Hey everyone! I'm dealing with a situation where several users are experiencing account lockouts due to brute-force attacks targeting Azure PowerShell. Although the attack attempts are unsuccessful, their accounts keep getting locked out. I've asked the users if they've connected any consent applications in the past, but they told me no. I checked the logs which indicate LoginState errors from a token request. It seems this is related to some potentially malicious activity coming from a Google Cloud Platform IP. We have MFA and other conditional policies in place, but I'm unsure if blocking Microsoft Azure PowerShell via Conditional Access will actually mitigate the issue. I also got a suggestion to block certain IPs through our WAF or Azure firewall, but I'm not convinced since those tools aren't typically used for PowerShell. Any advice would be appreciated!
3 Answers
Where did you find these reports? Are the users even developing in Go?

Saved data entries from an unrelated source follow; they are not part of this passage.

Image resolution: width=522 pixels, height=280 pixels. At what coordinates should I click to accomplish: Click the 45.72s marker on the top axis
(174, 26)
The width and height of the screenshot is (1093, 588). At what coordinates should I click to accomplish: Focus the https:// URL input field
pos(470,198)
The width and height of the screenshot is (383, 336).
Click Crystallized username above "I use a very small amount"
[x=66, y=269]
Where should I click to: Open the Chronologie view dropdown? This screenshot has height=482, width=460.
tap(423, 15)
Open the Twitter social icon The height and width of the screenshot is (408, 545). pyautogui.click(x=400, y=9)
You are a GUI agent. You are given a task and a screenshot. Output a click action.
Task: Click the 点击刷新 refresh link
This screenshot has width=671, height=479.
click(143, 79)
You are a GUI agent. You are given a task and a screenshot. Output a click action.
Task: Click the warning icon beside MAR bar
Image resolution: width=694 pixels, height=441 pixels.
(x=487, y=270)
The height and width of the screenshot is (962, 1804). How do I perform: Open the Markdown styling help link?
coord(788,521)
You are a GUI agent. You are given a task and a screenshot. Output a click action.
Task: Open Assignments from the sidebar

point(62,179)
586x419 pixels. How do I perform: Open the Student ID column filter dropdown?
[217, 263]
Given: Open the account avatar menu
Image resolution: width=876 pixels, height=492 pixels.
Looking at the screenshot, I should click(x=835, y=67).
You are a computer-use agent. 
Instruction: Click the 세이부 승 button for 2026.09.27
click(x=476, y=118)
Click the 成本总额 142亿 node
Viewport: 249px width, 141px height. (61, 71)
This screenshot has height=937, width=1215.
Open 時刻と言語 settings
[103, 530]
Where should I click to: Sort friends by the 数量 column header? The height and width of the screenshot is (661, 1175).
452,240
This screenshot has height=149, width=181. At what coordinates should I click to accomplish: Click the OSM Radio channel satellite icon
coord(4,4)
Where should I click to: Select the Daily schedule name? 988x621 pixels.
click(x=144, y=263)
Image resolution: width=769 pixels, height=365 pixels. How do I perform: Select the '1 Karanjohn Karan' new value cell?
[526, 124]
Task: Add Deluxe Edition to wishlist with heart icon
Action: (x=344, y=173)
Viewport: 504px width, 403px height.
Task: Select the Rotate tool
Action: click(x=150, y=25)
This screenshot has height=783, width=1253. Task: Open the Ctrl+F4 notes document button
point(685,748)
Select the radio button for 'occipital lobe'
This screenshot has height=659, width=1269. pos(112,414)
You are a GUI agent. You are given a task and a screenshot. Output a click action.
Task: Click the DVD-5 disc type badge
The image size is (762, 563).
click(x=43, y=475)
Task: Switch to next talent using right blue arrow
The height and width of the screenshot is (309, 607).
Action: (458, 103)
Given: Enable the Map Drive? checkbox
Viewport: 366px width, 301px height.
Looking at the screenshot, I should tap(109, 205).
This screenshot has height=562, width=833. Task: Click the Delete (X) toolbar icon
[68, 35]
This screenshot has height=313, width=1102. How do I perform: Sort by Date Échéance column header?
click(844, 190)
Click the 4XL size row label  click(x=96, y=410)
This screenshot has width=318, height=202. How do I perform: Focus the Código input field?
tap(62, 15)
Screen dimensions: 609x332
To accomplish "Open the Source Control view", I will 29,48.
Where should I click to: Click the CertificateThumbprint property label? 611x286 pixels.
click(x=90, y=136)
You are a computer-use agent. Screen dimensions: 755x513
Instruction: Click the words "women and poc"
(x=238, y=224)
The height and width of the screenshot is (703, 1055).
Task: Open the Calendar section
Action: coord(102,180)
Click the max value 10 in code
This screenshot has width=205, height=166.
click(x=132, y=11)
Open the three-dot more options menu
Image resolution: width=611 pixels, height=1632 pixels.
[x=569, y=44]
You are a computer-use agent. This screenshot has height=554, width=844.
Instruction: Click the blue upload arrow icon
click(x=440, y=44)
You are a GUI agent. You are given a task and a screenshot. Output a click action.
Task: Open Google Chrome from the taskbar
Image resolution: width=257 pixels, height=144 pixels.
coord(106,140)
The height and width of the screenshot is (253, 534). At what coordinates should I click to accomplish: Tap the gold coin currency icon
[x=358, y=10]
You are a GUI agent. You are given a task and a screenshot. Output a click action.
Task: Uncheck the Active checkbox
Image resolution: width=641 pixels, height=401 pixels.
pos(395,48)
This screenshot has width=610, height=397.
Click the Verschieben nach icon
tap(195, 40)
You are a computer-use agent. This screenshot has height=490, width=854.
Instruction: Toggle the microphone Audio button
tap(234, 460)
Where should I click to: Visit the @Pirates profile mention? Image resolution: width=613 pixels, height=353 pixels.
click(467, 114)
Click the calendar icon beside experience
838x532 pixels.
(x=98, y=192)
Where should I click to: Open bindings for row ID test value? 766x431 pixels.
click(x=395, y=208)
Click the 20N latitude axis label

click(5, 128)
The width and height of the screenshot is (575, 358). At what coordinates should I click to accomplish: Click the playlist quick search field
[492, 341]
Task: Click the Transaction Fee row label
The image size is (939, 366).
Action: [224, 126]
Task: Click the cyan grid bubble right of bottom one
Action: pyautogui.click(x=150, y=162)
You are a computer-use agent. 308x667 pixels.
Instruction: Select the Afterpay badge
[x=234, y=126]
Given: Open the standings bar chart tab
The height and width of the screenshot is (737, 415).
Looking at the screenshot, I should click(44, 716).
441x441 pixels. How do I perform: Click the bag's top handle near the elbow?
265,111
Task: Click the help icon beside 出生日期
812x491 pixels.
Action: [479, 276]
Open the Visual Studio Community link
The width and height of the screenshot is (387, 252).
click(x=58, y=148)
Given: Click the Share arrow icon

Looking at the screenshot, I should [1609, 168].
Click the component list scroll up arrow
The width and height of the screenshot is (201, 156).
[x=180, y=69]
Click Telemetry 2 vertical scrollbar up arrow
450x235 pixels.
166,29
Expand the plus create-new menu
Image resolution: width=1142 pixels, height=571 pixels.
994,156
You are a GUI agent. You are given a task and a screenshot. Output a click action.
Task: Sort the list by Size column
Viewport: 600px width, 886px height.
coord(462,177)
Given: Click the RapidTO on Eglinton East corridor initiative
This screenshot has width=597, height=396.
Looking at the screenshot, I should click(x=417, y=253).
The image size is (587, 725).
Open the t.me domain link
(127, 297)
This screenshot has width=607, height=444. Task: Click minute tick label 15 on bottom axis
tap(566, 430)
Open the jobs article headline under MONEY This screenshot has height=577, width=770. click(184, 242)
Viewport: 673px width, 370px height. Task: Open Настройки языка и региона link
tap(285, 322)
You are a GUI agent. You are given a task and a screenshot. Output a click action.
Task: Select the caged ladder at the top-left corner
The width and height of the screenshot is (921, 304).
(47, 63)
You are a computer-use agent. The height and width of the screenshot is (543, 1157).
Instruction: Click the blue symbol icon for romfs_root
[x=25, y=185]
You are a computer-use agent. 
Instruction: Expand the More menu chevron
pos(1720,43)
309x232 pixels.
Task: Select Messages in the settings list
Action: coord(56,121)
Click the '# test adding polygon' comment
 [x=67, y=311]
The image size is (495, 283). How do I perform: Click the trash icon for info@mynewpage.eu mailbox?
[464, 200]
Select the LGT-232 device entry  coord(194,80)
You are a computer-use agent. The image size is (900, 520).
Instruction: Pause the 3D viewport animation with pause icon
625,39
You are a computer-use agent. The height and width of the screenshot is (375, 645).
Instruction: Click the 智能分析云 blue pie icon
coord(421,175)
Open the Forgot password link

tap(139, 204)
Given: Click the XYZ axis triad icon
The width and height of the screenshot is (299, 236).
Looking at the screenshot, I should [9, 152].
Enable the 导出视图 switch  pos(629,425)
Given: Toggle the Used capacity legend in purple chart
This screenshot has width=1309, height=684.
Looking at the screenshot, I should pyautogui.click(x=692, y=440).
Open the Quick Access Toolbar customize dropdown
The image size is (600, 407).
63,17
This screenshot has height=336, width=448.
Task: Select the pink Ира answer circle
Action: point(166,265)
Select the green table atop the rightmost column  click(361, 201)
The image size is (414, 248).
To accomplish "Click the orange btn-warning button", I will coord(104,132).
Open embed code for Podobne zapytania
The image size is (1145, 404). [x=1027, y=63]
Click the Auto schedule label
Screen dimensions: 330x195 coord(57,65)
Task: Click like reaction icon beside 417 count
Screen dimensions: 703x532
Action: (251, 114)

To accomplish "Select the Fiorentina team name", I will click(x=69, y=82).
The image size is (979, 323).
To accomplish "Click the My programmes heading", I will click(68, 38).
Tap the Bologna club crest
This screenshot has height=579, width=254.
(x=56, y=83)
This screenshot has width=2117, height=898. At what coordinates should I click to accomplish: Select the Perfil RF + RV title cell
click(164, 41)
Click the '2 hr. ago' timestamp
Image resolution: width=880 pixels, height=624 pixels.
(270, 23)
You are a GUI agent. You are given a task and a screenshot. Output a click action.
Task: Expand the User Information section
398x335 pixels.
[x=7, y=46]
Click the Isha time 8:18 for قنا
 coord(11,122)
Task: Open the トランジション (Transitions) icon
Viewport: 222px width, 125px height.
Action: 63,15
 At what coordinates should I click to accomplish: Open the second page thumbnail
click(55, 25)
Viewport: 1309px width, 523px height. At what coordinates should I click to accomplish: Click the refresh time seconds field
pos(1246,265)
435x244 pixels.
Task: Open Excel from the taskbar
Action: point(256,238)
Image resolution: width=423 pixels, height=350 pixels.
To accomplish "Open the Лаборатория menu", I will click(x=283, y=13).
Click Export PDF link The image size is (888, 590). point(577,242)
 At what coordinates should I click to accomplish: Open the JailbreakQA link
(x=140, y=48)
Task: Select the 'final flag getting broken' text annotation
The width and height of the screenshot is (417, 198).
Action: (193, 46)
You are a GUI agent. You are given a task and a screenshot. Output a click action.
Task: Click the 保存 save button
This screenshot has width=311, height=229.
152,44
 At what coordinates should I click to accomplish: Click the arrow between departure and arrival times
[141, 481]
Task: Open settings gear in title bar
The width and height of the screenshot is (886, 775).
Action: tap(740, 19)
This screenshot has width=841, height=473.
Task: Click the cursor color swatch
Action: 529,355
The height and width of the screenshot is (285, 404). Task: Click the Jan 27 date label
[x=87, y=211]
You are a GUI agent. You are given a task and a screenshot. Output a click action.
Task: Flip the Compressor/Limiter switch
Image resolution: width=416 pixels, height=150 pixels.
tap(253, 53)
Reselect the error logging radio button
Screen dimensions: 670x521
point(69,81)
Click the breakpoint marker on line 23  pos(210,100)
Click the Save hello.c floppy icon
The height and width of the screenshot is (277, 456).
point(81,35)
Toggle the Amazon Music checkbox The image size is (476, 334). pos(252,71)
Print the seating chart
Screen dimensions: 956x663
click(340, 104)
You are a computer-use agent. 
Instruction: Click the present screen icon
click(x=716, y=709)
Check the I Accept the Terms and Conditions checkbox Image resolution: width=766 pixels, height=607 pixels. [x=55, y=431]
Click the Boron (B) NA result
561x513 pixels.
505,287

You're right about Smart Lockout triggering before your Conditional Access policies, which is likely why MFA isn't doing much here. Those IP hits from `Go-http-client/2.0` point to a basic password spray tactic, which has been noted in some recent security reports. To manage this immediately, you should adjust Azure PowerShell permissions in Entra ID’s Enterprise Applications by requiring assignments and disabling user sign-ins. Additionally, blocking the app ID through your CA policy for non-admins will curb the attack potential even though it won’t eliminate the lockout alerts. And while lowering Smart Lockout thresholds may offer some relief, be cautious about how far you go with that.
Thanks for the tips! I didn’t realize that adjusting those settings could help so much. I'll look into the CA policy and see if it makes a difference.
It sounds like you're experiencing typical noise from these attacks, especially if you're not federated with ADFS or PTA. Conditional Access only kicks in once a user is authenticated, so it won’t stop these pre-authentication attempts. Error 50053 usually means the attempts come from a malicious IP, and that could confuse attackers since their methods don't make them aware if an account is locked or if they're being blocked.
I saw these events in the MS 365 cloud app activity logs where the failed logons are recorded.